Goal: Copy everything from the record containing "Tap the gray PaaS circle (554, 427)" down to the end of the records, keeping each request unchanged but increasing every coordinate in its answer by 5.

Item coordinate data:
-- begin --

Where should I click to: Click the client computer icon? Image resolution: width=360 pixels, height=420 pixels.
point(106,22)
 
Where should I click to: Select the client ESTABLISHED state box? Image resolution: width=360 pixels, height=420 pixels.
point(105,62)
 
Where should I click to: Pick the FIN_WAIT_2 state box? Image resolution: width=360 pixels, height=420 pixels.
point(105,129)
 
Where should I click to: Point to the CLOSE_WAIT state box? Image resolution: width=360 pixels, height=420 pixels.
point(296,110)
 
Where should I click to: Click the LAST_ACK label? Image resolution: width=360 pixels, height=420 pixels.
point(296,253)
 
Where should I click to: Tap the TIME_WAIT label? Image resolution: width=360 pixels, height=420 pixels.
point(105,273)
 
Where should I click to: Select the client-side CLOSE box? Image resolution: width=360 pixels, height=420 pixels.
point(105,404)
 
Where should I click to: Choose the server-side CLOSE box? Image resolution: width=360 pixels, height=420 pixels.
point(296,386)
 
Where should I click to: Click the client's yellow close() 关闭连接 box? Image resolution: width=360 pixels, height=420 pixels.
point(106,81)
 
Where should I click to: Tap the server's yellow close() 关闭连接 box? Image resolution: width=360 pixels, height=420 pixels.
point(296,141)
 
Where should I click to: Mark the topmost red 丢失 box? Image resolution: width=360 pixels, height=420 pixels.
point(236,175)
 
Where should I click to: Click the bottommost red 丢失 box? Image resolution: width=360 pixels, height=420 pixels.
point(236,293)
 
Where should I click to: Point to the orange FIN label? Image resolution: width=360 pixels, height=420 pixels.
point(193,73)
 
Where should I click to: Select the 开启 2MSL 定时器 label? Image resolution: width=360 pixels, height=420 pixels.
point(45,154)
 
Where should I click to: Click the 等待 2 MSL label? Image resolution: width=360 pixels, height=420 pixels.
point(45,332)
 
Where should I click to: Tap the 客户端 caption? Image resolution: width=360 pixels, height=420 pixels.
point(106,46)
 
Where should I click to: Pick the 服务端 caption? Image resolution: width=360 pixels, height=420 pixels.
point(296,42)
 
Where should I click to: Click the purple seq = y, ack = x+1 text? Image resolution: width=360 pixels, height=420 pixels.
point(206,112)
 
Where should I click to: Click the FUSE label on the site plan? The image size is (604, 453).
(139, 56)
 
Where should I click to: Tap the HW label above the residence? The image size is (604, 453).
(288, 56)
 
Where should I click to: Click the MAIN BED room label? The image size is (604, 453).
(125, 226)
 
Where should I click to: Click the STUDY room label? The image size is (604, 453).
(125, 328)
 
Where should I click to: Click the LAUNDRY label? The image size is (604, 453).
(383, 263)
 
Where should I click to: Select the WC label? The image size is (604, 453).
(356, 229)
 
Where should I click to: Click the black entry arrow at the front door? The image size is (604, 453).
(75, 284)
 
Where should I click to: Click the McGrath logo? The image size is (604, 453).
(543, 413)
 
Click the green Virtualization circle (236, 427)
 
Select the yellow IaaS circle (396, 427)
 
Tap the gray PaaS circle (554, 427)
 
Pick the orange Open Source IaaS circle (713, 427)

-- end --

Task solution:
Tap the gray PaaS circle (559, 432)
 
Pick the orange Open Source IaaS circle (718, 432)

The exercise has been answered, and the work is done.